Task prompt: Which lines run from the line with "527x284 pixels." through the line with "1174x978 pixels." in the entries below? Print them exactly, both ends included, and nothing more.

Exercise data:
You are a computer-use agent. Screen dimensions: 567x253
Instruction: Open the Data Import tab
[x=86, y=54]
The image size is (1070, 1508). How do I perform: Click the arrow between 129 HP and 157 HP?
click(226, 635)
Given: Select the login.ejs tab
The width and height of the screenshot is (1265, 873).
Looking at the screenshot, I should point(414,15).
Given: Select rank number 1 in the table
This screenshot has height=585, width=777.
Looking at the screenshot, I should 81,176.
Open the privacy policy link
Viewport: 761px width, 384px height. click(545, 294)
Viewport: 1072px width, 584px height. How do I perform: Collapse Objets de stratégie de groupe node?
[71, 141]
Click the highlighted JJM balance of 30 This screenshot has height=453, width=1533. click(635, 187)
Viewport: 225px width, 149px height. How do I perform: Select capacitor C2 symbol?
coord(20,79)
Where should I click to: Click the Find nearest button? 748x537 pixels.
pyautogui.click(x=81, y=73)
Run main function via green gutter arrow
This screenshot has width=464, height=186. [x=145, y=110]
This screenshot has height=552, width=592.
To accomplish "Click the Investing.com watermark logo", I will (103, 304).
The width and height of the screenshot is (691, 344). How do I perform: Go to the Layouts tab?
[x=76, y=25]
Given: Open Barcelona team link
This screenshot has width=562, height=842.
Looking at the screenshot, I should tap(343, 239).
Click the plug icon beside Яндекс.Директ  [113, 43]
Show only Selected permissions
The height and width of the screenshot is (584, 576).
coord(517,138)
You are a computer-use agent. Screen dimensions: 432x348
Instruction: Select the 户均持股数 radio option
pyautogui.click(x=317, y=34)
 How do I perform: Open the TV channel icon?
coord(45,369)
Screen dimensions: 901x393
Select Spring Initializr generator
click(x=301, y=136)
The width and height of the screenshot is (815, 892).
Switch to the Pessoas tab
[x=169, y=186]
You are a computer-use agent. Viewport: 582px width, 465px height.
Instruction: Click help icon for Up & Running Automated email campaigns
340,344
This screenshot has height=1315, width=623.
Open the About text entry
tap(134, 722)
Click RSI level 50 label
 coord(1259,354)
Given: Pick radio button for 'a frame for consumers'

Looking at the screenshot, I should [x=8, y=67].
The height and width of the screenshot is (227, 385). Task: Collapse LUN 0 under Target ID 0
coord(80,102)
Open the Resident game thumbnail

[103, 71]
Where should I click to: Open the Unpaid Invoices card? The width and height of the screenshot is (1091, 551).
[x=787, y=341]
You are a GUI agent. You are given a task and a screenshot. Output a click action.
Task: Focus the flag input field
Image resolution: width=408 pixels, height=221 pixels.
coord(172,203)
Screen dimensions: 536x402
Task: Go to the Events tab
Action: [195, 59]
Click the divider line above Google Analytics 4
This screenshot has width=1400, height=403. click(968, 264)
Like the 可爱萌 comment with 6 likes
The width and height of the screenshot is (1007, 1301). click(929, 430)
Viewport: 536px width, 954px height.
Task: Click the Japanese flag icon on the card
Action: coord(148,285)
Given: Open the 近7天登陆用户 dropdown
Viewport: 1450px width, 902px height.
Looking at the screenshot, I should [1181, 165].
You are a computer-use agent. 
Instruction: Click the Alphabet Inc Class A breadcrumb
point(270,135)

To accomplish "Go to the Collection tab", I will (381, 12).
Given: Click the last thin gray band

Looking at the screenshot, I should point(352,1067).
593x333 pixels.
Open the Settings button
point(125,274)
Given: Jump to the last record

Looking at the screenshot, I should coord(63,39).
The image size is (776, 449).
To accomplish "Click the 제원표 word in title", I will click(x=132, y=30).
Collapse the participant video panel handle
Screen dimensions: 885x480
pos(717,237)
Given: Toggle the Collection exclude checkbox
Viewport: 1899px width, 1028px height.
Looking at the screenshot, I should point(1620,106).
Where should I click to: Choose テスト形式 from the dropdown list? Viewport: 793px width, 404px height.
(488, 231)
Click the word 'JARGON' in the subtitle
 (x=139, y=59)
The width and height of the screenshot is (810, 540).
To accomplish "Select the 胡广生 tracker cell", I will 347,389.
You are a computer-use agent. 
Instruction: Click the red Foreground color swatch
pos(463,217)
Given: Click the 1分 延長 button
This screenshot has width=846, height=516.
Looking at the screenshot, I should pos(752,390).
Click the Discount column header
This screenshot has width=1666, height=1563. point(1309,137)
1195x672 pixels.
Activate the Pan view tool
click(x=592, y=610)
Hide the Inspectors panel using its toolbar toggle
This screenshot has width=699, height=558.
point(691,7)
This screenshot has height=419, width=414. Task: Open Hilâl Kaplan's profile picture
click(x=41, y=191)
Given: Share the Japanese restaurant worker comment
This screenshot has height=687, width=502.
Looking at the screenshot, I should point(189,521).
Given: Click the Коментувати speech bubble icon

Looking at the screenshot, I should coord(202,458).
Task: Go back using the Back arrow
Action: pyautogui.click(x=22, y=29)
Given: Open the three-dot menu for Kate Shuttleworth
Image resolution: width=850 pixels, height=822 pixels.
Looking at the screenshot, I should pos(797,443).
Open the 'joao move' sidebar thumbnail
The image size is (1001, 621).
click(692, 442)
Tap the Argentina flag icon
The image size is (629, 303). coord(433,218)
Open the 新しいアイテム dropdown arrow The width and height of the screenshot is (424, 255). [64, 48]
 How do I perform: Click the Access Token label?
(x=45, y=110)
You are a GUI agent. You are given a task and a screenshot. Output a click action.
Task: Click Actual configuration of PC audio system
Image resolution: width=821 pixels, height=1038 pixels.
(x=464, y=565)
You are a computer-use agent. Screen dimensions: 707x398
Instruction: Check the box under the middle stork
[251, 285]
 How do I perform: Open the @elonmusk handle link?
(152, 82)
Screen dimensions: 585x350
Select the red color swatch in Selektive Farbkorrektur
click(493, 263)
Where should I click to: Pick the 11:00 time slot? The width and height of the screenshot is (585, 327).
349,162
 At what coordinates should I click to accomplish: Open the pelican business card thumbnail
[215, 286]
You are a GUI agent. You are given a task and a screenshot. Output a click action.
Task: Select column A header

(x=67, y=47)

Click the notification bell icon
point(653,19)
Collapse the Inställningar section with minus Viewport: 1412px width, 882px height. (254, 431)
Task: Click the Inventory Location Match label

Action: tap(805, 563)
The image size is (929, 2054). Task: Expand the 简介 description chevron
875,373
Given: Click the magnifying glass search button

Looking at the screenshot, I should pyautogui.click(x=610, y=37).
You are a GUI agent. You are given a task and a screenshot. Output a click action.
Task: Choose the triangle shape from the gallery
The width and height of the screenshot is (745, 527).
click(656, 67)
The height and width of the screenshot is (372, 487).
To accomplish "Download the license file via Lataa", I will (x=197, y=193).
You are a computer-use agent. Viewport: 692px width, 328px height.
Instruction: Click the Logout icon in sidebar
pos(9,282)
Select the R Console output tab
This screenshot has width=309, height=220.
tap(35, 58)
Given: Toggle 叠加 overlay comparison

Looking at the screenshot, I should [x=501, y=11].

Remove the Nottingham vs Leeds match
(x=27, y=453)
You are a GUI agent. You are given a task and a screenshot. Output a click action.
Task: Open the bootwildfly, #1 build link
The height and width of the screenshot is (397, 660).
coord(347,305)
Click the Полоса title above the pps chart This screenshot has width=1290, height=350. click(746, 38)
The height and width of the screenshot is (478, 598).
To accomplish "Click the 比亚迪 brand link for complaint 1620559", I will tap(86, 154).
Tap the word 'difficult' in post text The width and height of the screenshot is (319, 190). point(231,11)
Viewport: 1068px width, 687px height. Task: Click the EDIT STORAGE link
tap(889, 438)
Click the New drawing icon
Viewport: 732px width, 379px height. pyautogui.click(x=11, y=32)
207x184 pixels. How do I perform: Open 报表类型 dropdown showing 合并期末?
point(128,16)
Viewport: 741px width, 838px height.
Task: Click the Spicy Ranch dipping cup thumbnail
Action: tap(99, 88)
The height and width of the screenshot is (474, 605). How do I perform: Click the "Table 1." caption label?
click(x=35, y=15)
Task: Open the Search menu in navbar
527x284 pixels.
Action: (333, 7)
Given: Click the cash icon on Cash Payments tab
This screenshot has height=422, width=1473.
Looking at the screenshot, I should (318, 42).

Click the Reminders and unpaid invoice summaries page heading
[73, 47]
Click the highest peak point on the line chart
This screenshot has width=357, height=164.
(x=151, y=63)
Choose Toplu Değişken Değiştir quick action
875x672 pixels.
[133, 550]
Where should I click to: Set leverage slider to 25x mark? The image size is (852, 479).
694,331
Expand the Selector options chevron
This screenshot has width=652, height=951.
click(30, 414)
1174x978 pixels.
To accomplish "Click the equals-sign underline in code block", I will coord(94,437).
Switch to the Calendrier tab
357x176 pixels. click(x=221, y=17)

Problem solution:
527x284 pixels.
Action: (333, 7)
Given: Click the cash icon on Cash Payments tab
This screenshot has height=422, width=1473.
Looking at the screenshot, I should (318, 42).

Click the Reminders and unpaid invoice summaries page heading
[73, 47]
Click the highest peak point on the line chart
This screenshot has width=357, height=164.
(x=151, y=63)
Choose Toplu Değişken Değiştir quick action
875x672 pixels.
[133, 550]
Where should I click to: Set leverage slider to 25x mark? The image size is (852, 479).
694,331
Expand the Selector options chevron
This screenshot has width=652, height=951.
click(30, 414)
1174x978 pixels.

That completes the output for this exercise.